Start of Data in this exercise

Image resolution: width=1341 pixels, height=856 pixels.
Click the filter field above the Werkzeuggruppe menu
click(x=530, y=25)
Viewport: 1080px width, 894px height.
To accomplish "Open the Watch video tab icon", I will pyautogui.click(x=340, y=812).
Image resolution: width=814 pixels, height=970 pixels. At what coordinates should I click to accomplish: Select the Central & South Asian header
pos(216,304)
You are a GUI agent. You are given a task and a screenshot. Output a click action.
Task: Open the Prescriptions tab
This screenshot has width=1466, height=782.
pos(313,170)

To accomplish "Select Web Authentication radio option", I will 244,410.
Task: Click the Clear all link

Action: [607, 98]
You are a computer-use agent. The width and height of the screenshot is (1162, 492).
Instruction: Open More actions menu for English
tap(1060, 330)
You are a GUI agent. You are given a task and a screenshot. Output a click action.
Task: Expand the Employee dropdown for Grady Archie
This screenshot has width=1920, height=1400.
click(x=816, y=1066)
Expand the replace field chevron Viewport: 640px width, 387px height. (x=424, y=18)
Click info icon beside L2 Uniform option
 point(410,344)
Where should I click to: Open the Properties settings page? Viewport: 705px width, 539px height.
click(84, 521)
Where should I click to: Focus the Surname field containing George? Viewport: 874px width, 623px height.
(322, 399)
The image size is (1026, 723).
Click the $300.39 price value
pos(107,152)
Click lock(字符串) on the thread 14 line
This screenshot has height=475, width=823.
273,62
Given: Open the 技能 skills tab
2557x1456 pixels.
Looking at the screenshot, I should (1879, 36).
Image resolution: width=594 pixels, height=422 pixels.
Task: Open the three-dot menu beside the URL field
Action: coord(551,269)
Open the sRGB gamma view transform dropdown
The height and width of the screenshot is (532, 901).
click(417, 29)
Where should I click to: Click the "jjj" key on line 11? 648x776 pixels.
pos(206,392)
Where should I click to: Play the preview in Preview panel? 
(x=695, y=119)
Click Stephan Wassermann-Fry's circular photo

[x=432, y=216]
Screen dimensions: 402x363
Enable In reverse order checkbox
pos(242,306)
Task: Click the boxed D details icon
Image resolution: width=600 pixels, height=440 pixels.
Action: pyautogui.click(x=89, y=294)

End of Data in this exercise

--- What is being asked ---
Precisely as given, transcribe all of the entries above.

--- Your response ---
Image resolution: width=1341 pixels, height=856 pixels.
Click the filter field above the Werkzeuggruppe menu
click(x=530, y=25)
Viewport: 1080px width, 894px height.
To accomplish "Open the Watch video tab icon", I will pyautogui.click(x=340, y=812).
Image resolution: width=814 pixels, height=970 pixels. At what coordinates should I click to accomplish: Select the Central & South Asian header
pos(216,304)
You are a GUI agent. You are given a task and a screenshot. Output a click action.
Task: Open the Prescriptions tab
This screenshot has width=1466, height=782.
pos(313,170)

To accomplish "Select Web Authentication radio option", I will 244,410.
Task: Click the Clear all link

Action: [607, 98]
You are a computer-use agent. The width and height of the screenshot is (1162, 492).
Instruction: Open More actions menu for English
tap(1060, 330)
You are a GUI agent. You are given a task and a screenshot. Output a click action.
Task: Expand the Employee dropdown for Grady Archie
This screenshot has width=1920, height=1400.
click(x=816, y=1066)
Expand the replace field chevron Viewport: 640px width, 387px height. (x=424, y=18)
Click info icon beside L2 Uniform option
 point(410,344)
Where should I click to: Open the Properties settings page? Viewport: 705px width, 539px height.
click(84, 521)
Where should I click to: Focus the Surname field containing George? Viewport: 874px width, 623px height.
(322, 399)
The image size is (1026, 723).
Click the $300.39 price value
pos(107,152)
Click lock(字符串) on the thread 14 line
This screenshot has height=475, width=823.
273,62
Given: Open the 技能 skills tab
2557x1456 pixels.
Looking at the screenshot, I should (1879, 36).
Image resolution: width=594 pixels, height=422 pixels.
Task: Open the three-dot menu beside the URL field
Action: coord(551,269)
Open the sRGB gamma view transform dropdown
The height and width of the screenshot is (532, 901).
click(417, 29)
Where should I click to: Click the "jjj" key on line 11? 648x776 pixels.
pos(206,392)
Where should I click to: Play the preview in Preview panel? 
(x=695, y=119)
Click Stephan Wassermann-Fry's circular photo

[x=432, y=216]
Screen dimensions: 402x363
Enable In reverse order checkbox
pos(242,306)
Task: Click the boxed D details icon
Image resolution: width=600 pixels, height=440 pixels.
Action: pyautogui.click(x=89, y=294)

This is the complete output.